**AIM OF THE EXERCISE:** The data needs to be returned in full, exactly as it reads.

··········

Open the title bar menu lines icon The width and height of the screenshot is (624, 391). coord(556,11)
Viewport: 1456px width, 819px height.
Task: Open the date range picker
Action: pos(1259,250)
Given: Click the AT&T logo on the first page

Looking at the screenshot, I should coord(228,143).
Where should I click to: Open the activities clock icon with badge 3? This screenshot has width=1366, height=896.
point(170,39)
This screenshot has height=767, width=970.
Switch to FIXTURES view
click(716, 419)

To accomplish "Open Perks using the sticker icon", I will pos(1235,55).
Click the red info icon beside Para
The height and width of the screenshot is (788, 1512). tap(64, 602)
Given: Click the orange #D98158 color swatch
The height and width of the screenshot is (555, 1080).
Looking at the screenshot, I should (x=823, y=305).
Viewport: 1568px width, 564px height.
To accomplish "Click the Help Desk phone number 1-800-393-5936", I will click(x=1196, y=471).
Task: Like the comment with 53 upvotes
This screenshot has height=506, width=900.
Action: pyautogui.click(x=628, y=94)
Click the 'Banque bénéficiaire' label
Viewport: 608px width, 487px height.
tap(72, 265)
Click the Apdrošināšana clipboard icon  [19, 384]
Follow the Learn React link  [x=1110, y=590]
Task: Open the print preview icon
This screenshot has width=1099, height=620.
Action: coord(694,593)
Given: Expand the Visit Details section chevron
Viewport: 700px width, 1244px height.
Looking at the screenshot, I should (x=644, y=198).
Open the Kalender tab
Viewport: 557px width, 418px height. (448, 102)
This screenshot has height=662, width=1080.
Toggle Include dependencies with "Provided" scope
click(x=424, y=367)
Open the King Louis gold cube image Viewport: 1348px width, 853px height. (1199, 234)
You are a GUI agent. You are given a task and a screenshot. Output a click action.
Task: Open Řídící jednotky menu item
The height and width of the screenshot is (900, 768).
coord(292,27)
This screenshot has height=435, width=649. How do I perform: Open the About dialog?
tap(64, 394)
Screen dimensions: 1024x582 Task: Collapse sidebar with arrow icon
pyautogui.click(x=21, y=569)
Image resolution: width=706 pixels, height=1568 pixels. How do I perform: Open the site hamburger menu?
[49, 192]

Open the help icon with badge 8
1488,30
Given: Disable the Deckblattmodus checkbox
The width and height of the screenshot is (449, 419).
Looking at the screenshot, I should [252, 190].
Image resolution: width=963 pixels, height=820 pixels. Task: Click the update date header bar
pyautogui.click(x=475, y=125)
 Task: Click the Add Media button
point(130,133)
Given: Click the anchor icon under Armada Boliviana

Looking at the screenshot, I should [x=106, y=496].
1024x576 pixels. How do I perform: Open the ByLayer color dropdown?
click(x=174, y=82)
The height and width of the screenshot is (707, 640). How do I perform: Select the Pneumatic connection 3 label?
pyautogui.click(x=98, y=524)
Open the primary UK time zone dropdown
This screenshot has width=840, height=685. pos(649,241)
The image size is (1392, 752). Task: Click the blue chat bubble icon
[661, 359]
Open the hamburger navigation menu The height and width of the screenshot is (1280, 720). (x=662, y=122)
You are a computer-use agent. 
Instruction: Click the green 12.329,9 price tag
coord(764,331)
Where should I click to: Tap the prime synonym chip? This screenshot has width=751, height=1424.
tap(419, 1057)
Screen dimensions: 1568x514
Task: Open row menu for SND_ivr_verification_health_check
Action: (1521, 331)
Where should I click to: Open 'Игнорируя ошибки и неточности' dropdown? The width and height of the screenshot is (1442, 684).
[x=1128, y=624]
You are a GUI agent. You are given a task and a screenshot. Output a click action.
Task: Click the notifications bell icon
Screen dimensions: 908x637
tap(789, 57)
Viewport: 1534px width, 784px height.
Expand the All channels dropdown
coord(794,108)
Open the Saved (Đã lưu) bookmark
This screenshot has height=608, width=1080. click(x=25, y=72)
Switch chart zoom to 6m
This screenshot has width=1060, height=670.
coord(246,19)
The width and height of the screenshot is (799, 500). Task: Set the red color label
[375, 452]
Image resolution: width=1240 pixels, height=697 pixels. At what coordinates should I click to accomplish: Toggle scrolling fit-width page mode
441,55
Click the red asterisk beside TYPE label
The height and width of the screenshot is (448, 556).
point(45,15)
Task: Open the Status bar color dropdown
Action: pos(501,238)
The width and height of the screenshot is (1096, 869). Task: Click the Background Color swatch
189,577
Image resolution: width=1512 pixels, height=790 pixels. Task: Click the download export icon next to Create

··········

**RESPONSE:**
Open the title bar menu lines icon The width and height of the screenshot is (624, 391). coord(556,11)
Viewport: 1456px width, 819px height.
Task: Open the date range picker
Action: pos(1259,250)
Given: Click the AT&T logo on the first page

Looking at the screenshot, I should coord(228,143).
Where should I click to: Open the activities clock icon with badge 3? This screenshot has width=1366, height=896.
point(170,39)
This screenshot has height=767, width=970.
Switch to FIXTURES view
click(716, 419)

To accomplish "Open Perks using the sticker icon", I will pos(1235,55).
Click the red info icon beside Para
The height and width of the screenshot is (788, 1512). tap(64, 602)
Given: Click the orange #D98158 color swatch
The height and width of the screenshot is (555, 1080).
Looking at the screenshot, I should (x=823, y=305).
Viewport: 1568px width, 564px height.
To accomplish "Click the Help Desk phone number 1-800-393-5936", I will click(x=1196, y=471).
Task: Like the comment with 53 upvotes
This screenshot has height=506, width=900.
Action: pyautogui.click(x=628, y=94)
Click the 'Banque bénéficiaire' label
Viewport: 608px width, 487px height.
tap(72, 265)
Click the Apdrošināšana clipboard icon  [19, 384]
Follow the Learn React link  [x=1110, y=590]
Task: Open the print preview icon
This screenshot has width=1099, height=620.
Action: coord(694,593)
Given: Expand the Visit Details section chevron
Viewport: 700px width, 1244px height.
Looking at the screenshot, I should (x=644, y=198).
Open the Kalender tab
Viewport: 557px width, 418px height. (448, 102)
This screenshot has height=662, width=1080.
Toggle Include dependencies with "Provided" scope
click(x=424, y=367)
Open the King Louis gold cube image Viewport: 1348px width, 853px height. (1199, 234)
You are a GUI agent. You are given a task and a screenshot. Output a click action.
Task: Open Řídící jednotky menu item
The height and width of the screenshot is (900, 768).
coord(292,27)
This screenshot has height=435, width=649. How do I perform: Open the About dialog?
tap(64, 394)
Screen dimensions: 1024x582 Task: Collapse sidebar with arrow icon
pyautogui.click(x=21, y=569)
Image resolution: width=706 pixels, height=1568 pixels. How do I perform: Open the site hamburger menu?
[49, 192]

Open the help icon with badge 8
1488,30
Given: Disable the Deckblattmodus checkbox
The width and height of the screenshot is (449, 419).
Looking at the screenshot, I should [252, 190].
Image resolution: width=963 pixels, height=820 pixels. Task: Click the update date header bar
pyautogui.click(x=475, y=125)
 Task: Click the Add Media button
point(130,133)
Given: Click the anchor icon under Armada Boliviana

Looking at the screenshot, I should [x=106, y=496].
1024x576 pixels. How do I perform: Open the ByLayer color dropdown?
click(x=174, y=82)
The height and width of the screenshot is (707, 640). How do I perform: Select the Pneumatic connection 3 label?
pyautogui.click(x=98, y=524)
Open the primary UK time zone dropdown
This screenshot has width=840, height=685. pos(649,241)
The image size is (1392, 752). Task: Click the blue chat bubble icon
[661, 359]
Open the hamburger navigation menu The height and width of the screenshot is (1280, 720). (x=662, y=122)
You are a computer-use agent. 
Instruction: Click the green 12.329,9 price tag
coord(764,331)
Where should I click to: Tap the prime synonym chip? This screenshot has width=751, height=1424.
tap(419, 1057)
Screen dimensions: 1568x514
Task: Open row menu for SND_ivr_verification_health_check
Action: (1521, 331)
Where should I click to: Open 'Игнорируя ошибки и неточности' dropdown? The width and height of the screenshot is (1442, 684).
[x=1128, y=624]
You are a GUI agent. You are given a task and a screenshot. Output a click action.
Task: Click the notifications bell icon
Screen dimensions: 908x637
tap(789, 57)
Viewport: 1534px width, 784px height.
Expand the All channels dropdown
coord(794,108)
Open the Saved (Đã lưu) bookmark
This screenshot has height=608, width=1080. click(x=25, y=72)
Switch chart zoom to 6m
This screenshot has width=1060, height=670.
coord(246,19)
The width and height of the screenshot is (799, 500). Task: Set the red color label
[375, 452]
Image resolution: width=1240 pixels, height=697 pixels. At what coordinates should I click to accomplish: Toggle scrolling fit-width page mode
441,55
Click the red asterisk beside TYPE label
The height and width of the screenshot is (448, 556).
point(45,15)
Task: Open the Status bar color dropdown
Action: pos(501,238)
The width and height of the screenshot is (1096, 869). Task: Click the Background Color swatch
189,577
Image resolution: width=1512 pixels, height=790 pixels. Task: Click the download export icon next to Create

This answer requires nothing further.